In [None]:
library(tidyverse)
library(janitor)
gallen <- read_csv("https://raw.githubusercontent.com/lonespear/MA206/main/gallen.csv")
health <- read_csv("https://raw.githubusercontent.com/lonespear/MA206/main/nhanes.csv")

In [None]:
gallen

# Is there a statistically significant difference in the proportion of Zac's fastballs thrown to the inside half of the strike zone when facing left-handed batters compared to right-handed batters?

### Parameter of interest.

We start with the two separate proportions we are interested in, ie: $\pi_1$ is the proportion of four-seam fastball pitches thrown to lefties that are inside. $\pi_2$ is the proportion of four-seam fastball pitches thrown to righties that are inside.

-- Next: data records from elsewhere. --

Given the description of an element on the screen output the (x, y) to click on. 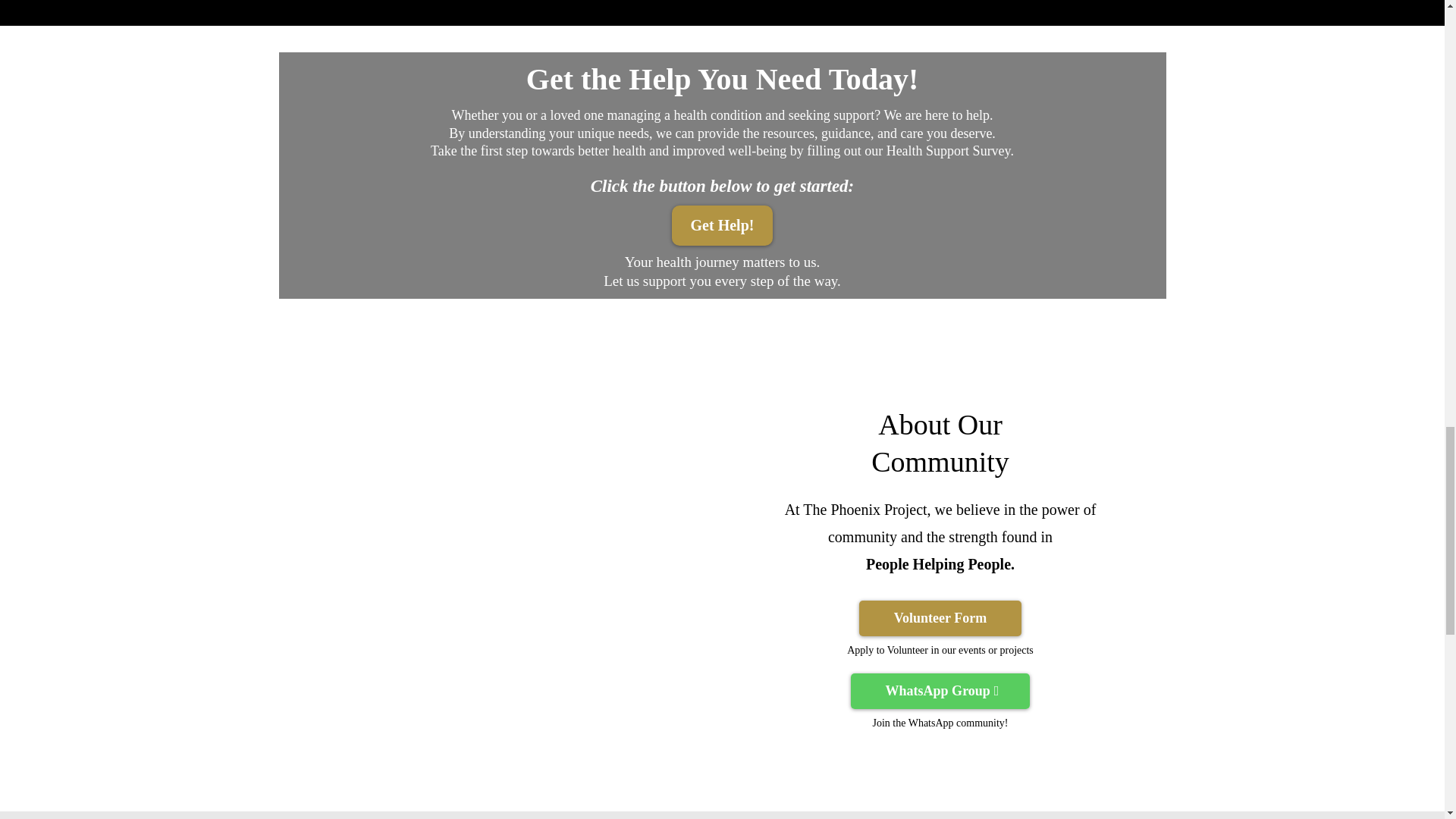
Get Help! (722, 225)
Volunteer Form (940, 618)
WhatsApp Group (940, 691)
Given the description of an element on the screen output the (x, y) to click on. 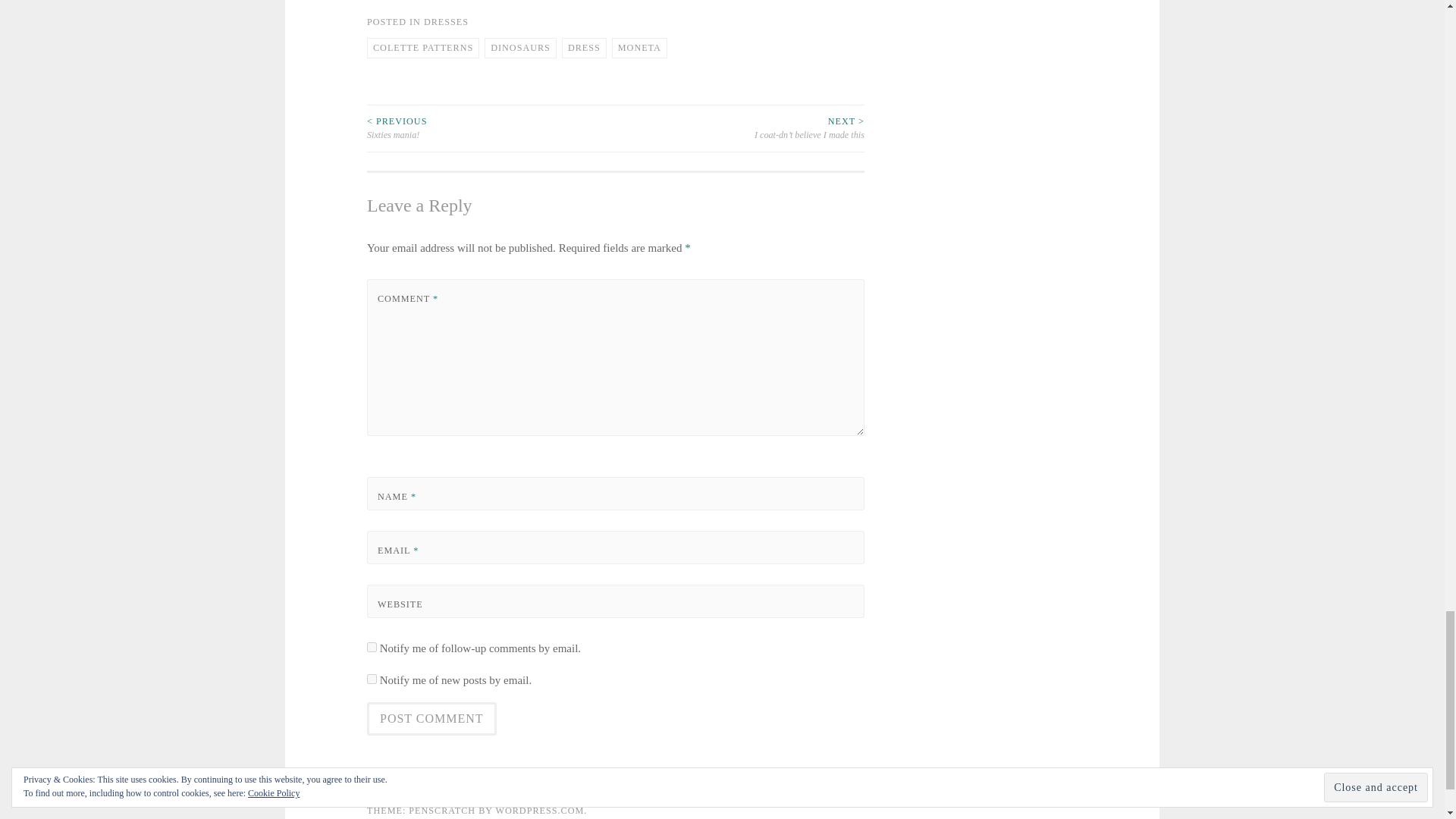
MONETA (638, 47)
DRESSES (445, 21)
COLETTE PATTERNS (422, 47)
Post Comment (431, 718)
DRESS (584, 47)
subscribe (371, 678)
Post Comment (431, 718)
DINOSAURS (520, 47)
subscribe (371, 646)
Given the description of an element on the screen output the (x, y) to click on. 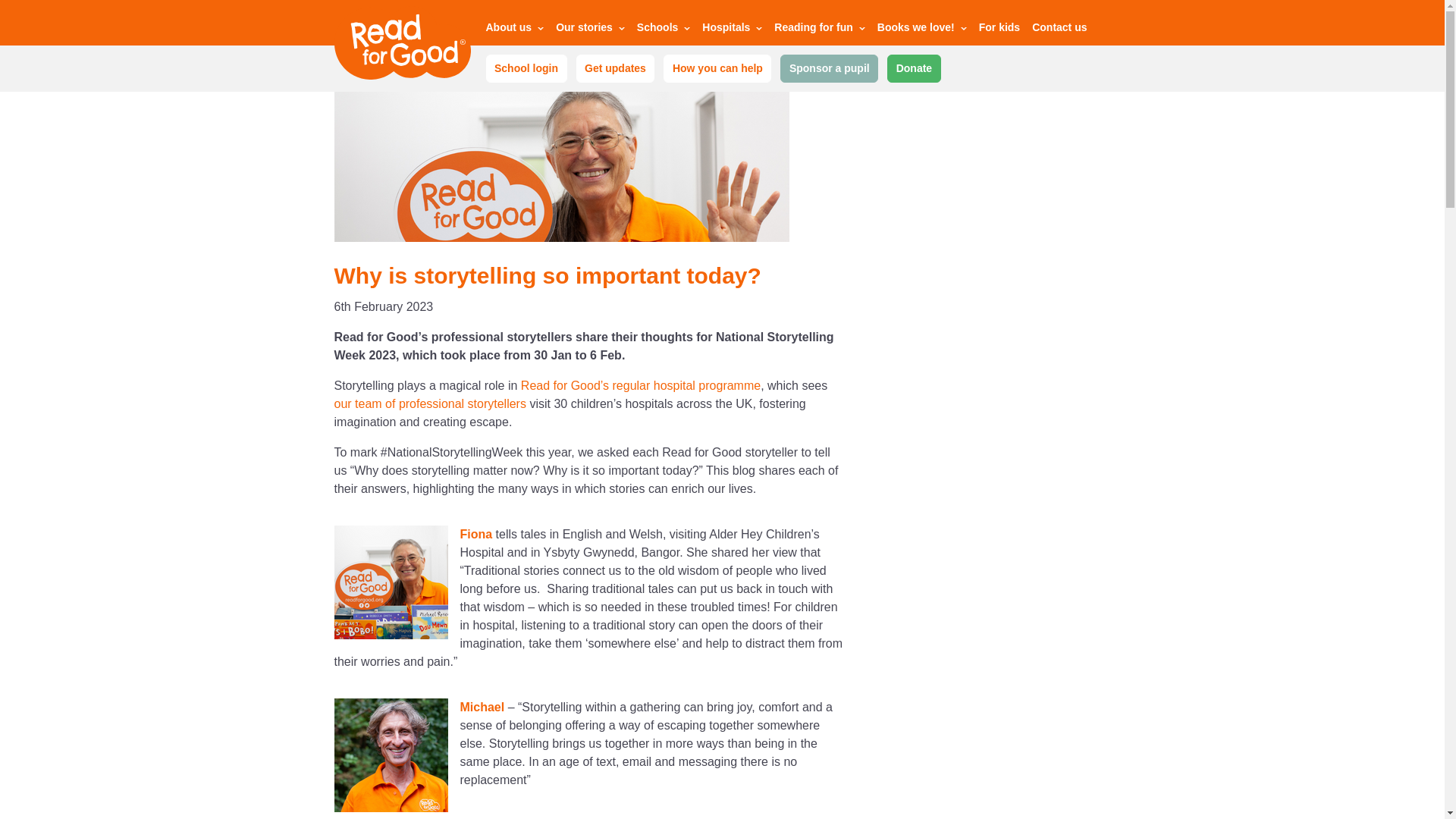
About us (513, 29)
Books we love! (921, 29)
Hospitals (731, 29)
Our stories (590, 29)
Reading for fun (819, 29)
Schools (663, 29)
Given the description of an element on the screen output the (x, y) to click on. 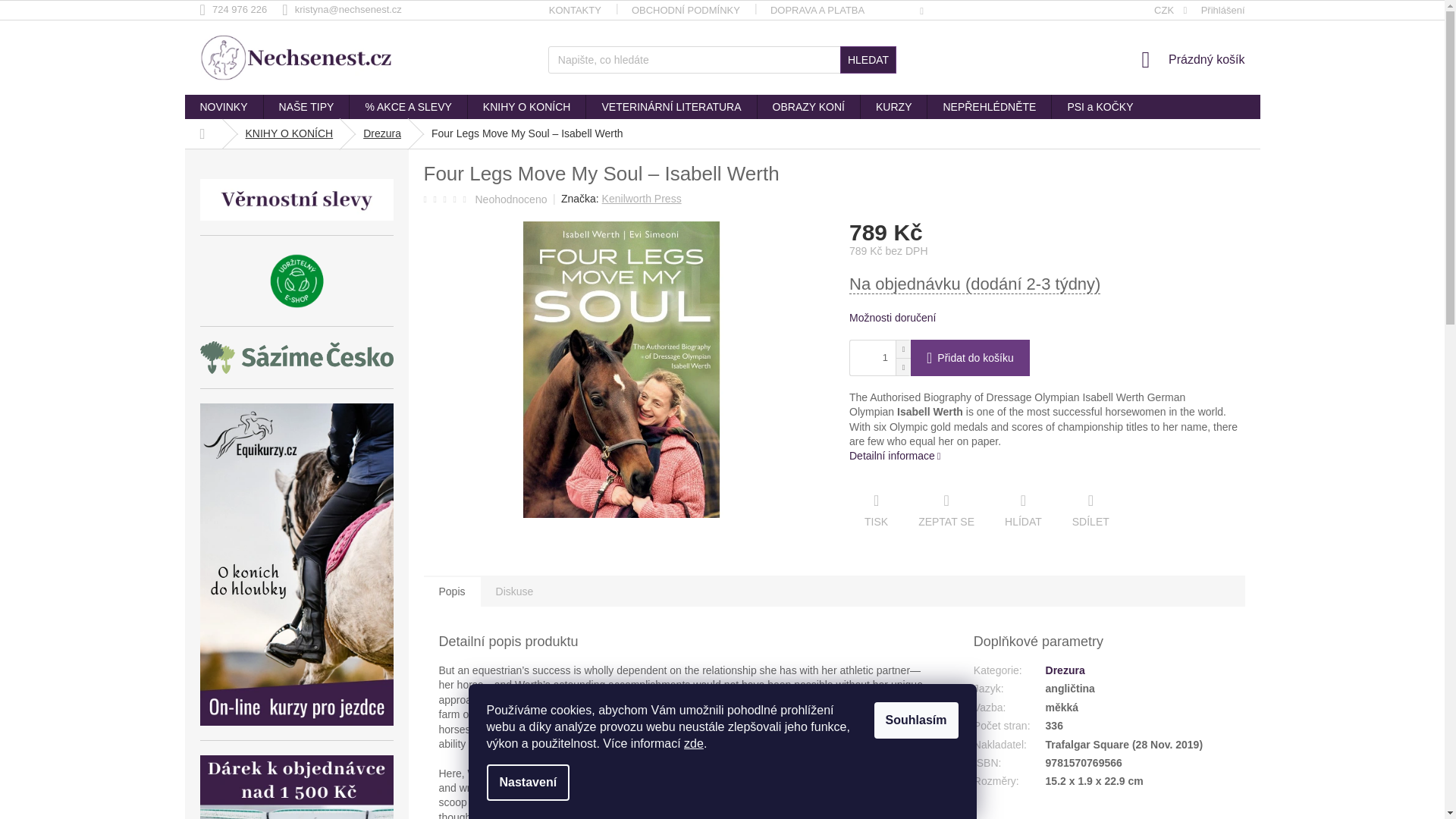
CZK (1171, 10)
Dostupnost (1046, 283)
724 976 226 (241, 9)
Mluvit s prodejcem (946, 511)
HLEDAT (868, 59)
NOVINKY (223, 106)
KONTAKTY (574, 10)
1 (869, 357)
DOPRAVA A PLATBA (817, 10)
Tisknout produkt (875, 511)
Given the description of an element on the screen output the (x, y) to click on. 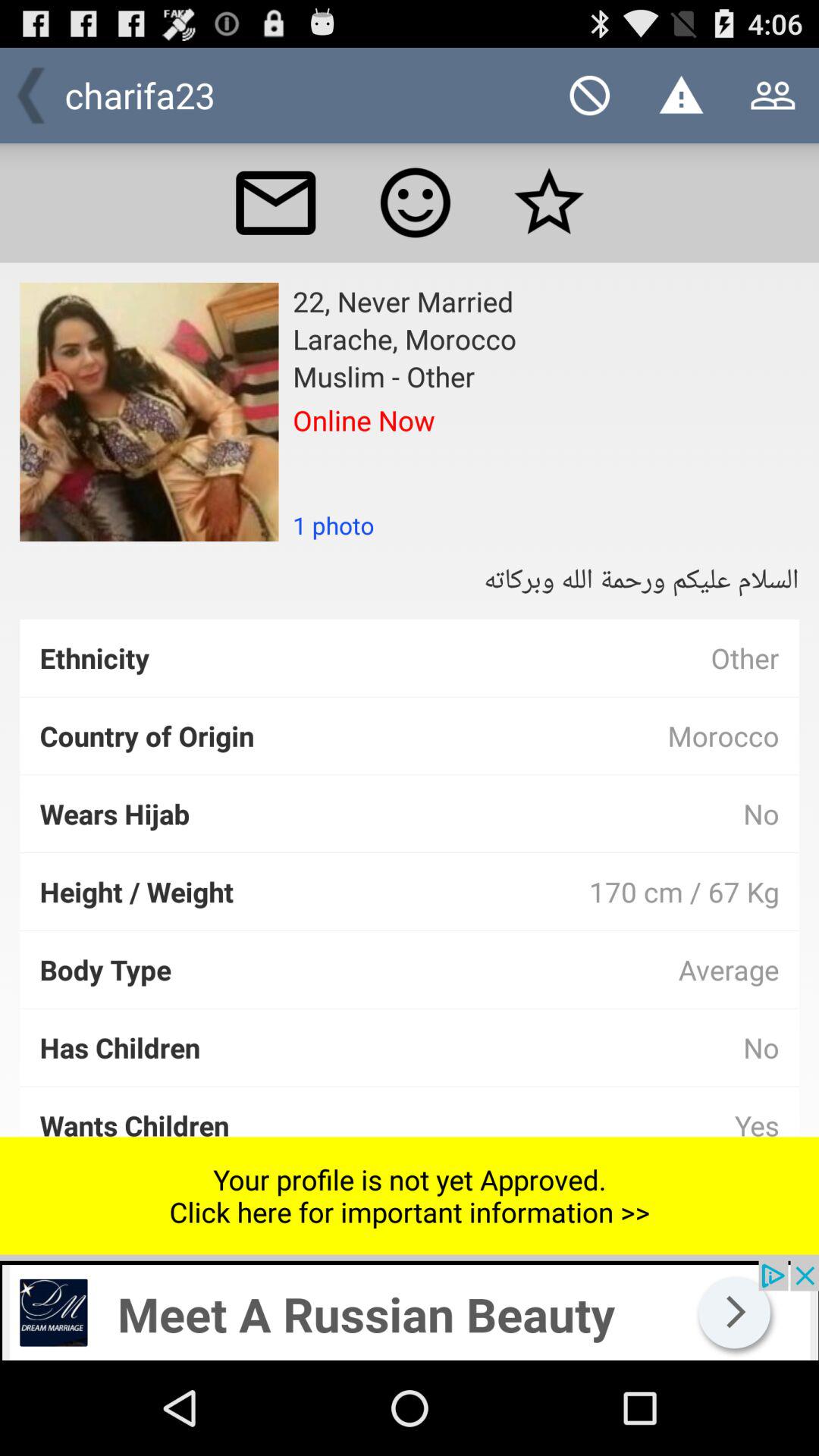
image only (148, 411)
Given the description of an element on the screen output the (x, y) to click on. 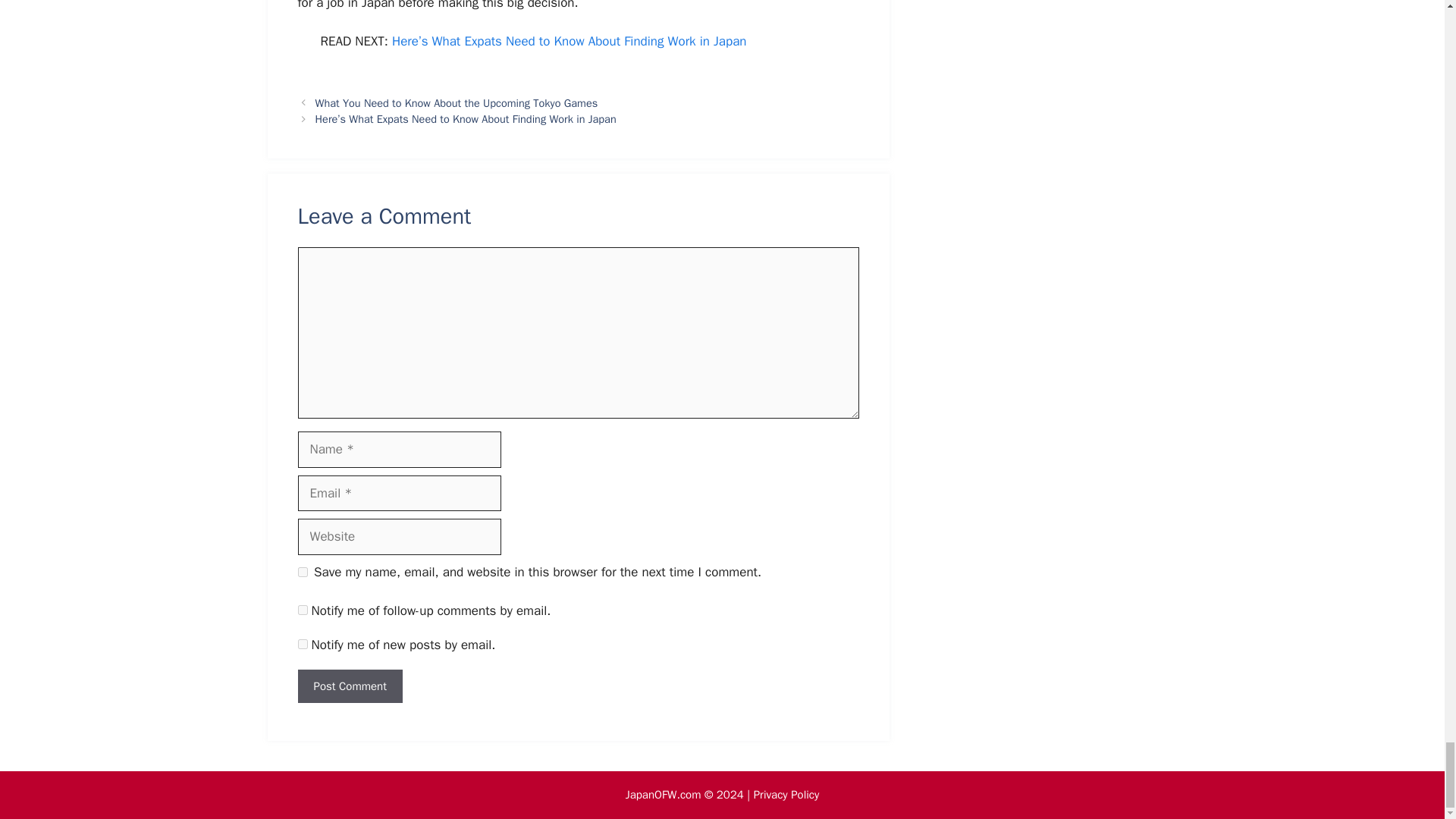
subscribe (302, 644)
yes (302, 572)
Post Comment (349, 686)
Post Comment (349, 686)
What You Need to Know About the Upcoming Tokyo Games (456, 102)
subscribe (302, 610)
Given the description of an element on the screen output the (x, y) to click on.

### Our research question is about the difference between these two proportions. If Zac threw the same to both right and left-handed batters, we would anticipate the difference in these proportions to be not significantly different from zero (our null hypothesis). Our alternative hypothesis would then be that there is a significant difference (alternative hypothesis).

1.  $\pi=\pi_1 - \pi_2$.

2.  Finding observed statistics:

In [None]:
gallen %>% filter(pitch_type == 'FF') %>% tabyl(in_out, stand) %>% adorn_totals

In [None]:
gallen %>% filter(pitch_type == 'FF') %>% select(stand, in_out) %>% table() %>%
  plot(color=TRUE, main='Mosaic Plot of Pitching Inside/Outside vs. Batter Stance')

3.  Finding Z-Statistic

In [None]:
null = 0           # Enter the value of your Null Hypothesis Parameter
successes_1 = 1259    # number of successes in group 1
successes_2 = 1779    # number of successes in group 2
n_1 = 3055   # sample size of group 1     
n_2 = 3863   # sample size of group 2
n = n_1 + n_2     # total sample size
phat_1 = successes_1/n_1
phat_2 = successes_2/n_2
phat_t = (successes_1 + successes_2)/(n)
diff = phat_1-phat_2 # ensure this matches your null hypothesis order
sd = sqrt(phat_t*(1-phat_t)*(1/n_1 + 1/n_2))
z = (diff-null)/sd  ; z # standardized statistic

4.  Finding p-value and state a conclusion with 95% significance.

In [None]:
2*(1-pnorm(abs(z)))

With a p-value of 5.6e-05, at a significance level of 0.05 there is very strong evidence to reject the null hypothesis that Zac Gallen throws the same proportion of fastballs inside to right-handed and left-handed batters.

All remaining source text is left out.